記事:
——
ブラウザを超えて

著者: Allison Randal

日本語訳: yomoyomo


以下の文章は、Allison Randal による Beyond the Browser の日本語訳である。

Allison Randal は Onyx Neon の創業者、社長であり、The Perl Foundation の役員を務め、またオライリーメディア社が主催する複数のカンファレンスでも共同議長を務めている。


先週 OSBC で、現在の技術トレンドに関する Radar トークを行った。昔からあるデスクトップアプリケーションが強力にネットワーク化するトレンド、Google Docs のような Web 2.0 オンラインアプリケーションは良く知られている。問題は、ウェブブラウザがアプリケーションを開発するにはひどく限定されたプラットフォームで、それに JavaScript は機能十分とはいえない言語であることだ。開発可能なアプリケーションの種類、ウェブブラウザで提供できるユーザ体験にはじめから制限があるわけだ。Flash や Silverlight といったツールキットがウェブブラウザにより多くの機能性を詰め込もうとしているが、やはり十分に統合されたデスクトップ体験を提供することはできない。いつでも100%ネットワークにつながった至福というのは、世界で最も技術的に進んだ地域においてさえ現実には程遠いという事実を付け加えておこう。これが、Google スプレッドシートが「つながるのを待つ」ために頻繁にコーヒーブレイクを強いられた経験のある人なら誰でも認める、純粋なウェブブラウザアプリケーションに顕著なユーザビリティの問題につながる。

未来の波は、ウェブブラウザアプリケーションにはない。その代わりに我々は一周してデスクトップアプリケーションへに回帰しつつあるのだが、今回は外の世界への接続のない単一ユーザ用の自己中心的なアプリケーションという古臭い考えは捨てている。未来の波は、ブラウザと同じくらい強力にネットワーク化された、我々がブラウザアプリケーションに期待するようになった Web 2.0 の流儀である。iTunes はこれの典型例で、いつでも利用できるオフラインコンポーネントと、ネットワーク接続すれば利用できるシームレスに統合されたオンラインコンポーネントの両方を備えている。

Songbird on Fluxblog

Songbird は iTunes よりずっと優れた例である。Songbird は Mozilla アプリケーションフレームワーク上に構築されたオープンソースのメディアプレイヤーだが、ブラウザ内で動作するのでなく、実際にはデスクトップアプリケーションの中に軽量ブラウザを組み込んでいる。iTunes 同様、Songbird は局所的なデスクトップメディアプレイヤー、メディアライブラリオーガナイザ、そしてメディアデバイスマネージャとして動作し、オンラインの音楽/映画を購入してライブラリに追加もできる。ただし Songbird は iTunes 以上の働きもする。ブラウザが組み込まれているということは、特定企業の専用ストアページだけでなく、どのウェブサイトにも飛べるということだ。メディアファイルへのリンクのあるサイトに行き当たると、Songbird はそのページのすべてのメディアのプレイリストを作成する。つまり音楽ブログをネットサーフィンできれば、そのブログを読みながら仮想プレイリストを聞けるわけだ。単純な「ライブラリに追加」ボタンでそのオンラインプレイリストからライブラリに曲を追加できるので、Songbird は再び見つけられるように、ネットサーフィンしている間に遭遇した音楽の「ウェブライブラリ」を維持する。
——
与えられた情報:
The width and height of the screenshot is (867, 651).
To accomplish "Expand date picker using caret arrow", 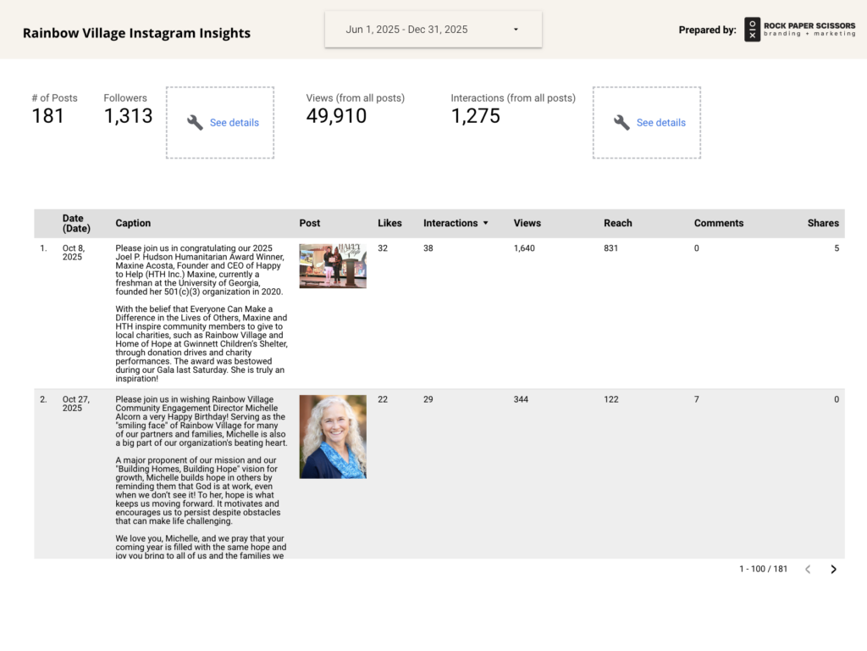I will [516, 30].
——
目標:
(1) 記事のうち「日本語訳: yomoyomo」で始まり「Perl Foundation の役員を務め、またオライリーメディア社が主催する複数のカンファレンスでも共同議長を務めている。」で終わる部分を、「役員」を「理事」に入れ替えて書き直すこと。
(2) デスクトップアプリケーションへの回帰を論じた記事の続きを、最後の文の後から引き継いで書くこと。

結果一覧:
(1)
日本語訳: yomoyomo


以下の文章は、Allison Randal による Beyond the Browser の日本語訳である。

Allison Randal は Onyx Neon の創業者、社長であり、The Perl Foundation の理事を務め、またオライリーメディア社が主催する複数のカンファレンスでも共同議長を務めている。

(2)
これからの数年を考えれば、Linux を独占的なオペレーティングシステムの完璧な代替品にする重要なステップの一つは、あといくつか欠けているデスクトップでの生産性アプリケーションを埋めることだ。つまりカレンダー、コンタクト管理、プロジェクト管理ツール、PDA/携帯電話/ラップトップの同期などである。様々な残された溝に取り組むいろんなプロジェクトがあるが、有力者として際立つものはなく、十分に統合されたやり方で問題にアプローチするものもない。私としては、軽量でネットワーク対応のデスクトップアプリケーションのアプローチがこれらの残された溝に適用されるのを見てみたい。私は Linux が既存の独占的なデスクトップアプリケーションの機能をコピーするものを提供するのは望まない。私が望むのは、今いる人たちが変化を恐れているところにイノベーションをもたらし、次の波を追い抜くことだ。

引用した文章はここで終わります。